#### Assigned task
Quote exactly the lines spanning from the top of the data below to the line that contains "Given: Select the Foldable device type icon", including both.

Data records
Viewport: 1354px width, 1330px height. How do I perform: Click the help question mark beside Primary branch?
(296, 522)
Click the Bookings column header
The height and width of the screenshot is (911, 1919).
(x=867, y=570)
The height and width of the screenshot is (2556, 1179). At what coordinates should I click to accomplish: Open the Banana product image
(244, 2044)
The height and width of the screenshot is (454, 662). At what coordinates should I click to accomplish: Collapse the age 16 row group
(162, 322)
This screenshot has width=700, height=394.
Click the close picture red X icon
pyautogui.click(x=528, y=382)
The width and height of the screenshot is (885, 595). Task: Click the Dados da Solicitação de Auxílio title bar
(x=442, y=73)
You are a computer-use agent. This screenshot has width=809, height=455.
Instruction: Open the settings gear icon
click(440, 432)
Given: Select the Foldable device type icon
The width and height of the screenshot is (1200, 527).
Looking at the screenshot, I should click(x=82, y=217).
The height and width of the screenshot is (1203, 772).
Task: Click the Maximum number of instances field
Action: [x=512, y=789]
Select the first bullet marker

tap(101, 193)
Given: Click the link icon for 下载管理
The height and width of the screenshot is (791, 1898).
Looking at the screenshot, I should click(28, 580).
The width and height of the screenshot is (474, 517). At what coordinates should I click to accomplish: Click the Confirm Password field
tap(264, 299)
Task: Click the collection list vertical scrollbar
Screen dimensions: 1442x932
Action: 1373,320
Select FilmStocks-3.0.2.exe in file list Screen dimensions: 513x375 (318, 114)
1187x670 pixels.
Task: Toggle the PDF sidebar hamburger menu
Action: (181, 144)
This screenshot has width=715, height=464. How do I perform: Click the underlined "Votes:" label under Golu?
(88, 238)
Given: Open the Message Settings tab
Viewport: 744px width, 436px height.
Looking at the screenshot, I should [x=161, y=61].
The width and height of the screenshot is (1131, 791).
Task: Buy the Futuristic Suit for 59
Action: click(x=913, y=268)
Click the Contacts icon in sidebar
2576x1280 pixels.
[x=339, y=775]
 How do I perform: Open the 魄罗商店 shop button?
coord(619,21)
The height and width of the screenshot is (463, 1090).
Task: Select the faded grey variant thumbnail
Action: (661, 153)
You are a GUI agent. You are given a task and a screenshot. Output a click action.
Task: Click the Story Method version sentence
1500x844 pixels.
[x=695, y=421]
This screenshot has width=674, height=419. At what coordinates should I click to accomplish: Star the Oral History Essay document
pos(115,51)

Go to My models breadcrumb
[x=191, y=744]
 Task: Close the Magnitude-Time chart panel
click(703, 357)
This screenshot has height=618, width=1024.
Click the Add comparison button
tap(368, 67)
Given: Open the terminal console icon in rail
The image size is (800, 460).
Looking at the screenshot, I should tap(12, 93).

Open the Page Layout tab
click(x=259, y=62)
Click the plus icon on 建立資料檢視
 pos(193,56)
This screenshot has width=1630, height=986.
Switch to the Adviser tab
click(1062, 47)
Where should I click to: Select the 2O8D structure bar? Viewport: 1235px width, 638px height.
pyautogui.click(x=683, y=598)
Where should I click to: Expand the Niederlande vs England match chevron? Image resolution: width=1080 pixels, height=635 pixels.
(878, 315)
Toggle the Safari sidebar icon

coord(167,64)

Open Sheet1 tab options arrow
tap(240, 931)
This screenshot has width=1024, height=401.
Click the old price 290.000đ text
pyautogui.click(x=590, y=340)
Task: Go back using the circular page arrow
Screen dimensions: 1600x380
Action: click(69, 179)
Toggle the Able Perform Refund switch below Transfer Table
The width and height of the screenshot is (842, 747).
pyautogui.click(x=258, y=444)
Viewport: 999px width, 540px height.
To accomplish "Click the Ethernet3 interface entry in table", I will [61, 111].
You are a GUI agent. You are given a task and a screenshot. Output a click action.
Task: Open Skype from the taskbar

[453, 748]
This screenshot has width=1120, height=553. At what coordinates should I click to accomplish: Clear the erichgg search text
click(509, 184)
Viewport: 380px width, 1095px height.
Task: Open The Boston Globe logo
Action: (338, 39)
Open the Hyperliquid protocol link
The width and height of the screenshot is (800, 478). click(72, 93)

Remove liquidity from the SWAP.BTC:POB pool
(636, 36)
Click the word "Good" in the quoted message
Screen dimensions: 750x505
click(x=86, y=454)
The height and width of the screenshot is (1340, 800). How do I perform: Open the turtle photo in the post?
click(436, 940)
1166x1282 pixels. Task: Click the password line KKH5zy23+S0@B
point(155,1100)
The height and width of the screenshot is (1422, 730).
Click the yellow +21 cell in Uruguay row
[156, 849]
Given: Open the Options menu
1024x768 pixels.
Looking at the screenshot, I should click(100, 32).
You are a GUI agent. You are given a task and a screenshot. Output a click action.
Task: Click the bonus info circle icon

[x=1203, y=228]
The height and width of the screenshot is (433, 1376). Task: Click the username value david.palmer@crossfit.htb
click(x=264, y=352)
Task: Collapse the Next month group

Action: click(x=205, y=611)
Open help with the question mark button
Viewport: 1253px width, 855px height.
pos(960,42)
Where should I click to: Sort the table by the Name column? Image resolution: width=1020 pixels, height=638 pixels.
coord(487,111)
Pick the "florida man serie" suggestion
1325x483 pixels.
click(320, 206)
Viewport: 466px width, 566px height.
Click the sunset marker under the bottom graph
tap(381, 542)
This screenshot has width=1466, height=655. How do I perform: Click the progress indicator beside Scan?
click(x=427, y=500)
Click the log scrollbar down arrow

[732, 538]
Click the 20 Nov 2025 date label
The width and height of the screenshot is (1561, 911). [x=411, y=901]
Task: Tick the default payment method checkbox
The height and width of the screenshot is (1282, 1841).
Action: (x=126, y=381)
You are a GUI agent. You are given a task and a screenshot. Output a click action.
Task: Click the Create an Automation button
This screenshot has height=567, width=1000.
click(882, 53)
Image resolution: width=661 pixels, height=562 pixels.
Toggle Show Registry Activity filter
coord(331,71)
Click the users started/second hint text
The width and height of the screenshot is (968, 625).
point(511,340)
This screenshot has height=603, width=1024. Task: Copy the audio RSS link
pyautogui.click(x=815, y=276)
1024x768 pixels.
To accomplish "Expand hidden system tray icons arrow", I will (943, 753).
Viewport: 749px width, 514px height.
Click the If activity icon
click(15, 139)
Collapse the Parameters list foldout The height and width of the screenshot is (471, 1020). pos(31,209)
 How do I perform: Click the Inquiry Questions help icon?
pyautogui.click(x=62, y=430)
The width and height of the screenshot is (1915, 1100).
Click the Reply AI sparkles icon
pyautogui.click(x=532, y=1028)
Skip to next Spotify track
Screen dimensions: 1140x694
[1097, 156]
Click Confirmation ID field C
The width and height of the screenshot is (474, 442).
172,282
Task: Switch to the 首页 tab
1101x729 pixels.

#### Solution to this task
Viewport: 1354px width, 1330px height. How do I perform: Click the help question mark beside Primary branch?
(296, 522)
Click the Bookings column header
The height and width of the screenshot is (911, 1919).
(x=867, y=570)
The height and width of the screenshot is (2556, 1179). At what coordinates should I click to accomplish: Open the Banana product image
(244, 2044)
The height and width of the screenshot is (454, 662). At what coordinates should I click to accomplish: Collapse the age 16 row group
(162, 322)
This screenshot has width=700, height=394.
Click the close picture red X icon
pyautogui.click(x=528, y=382)
The width and height of the screenshot is (885, 595). Task: Click the Dados da Solicitação de Auxílio title bar
(x=442, y=73)
You are a computer-use agent. This screenshot has width=809, height=455.
Instruction: Open the settings gear icon
click(440, 432)
Given: Select the Foldable device type icon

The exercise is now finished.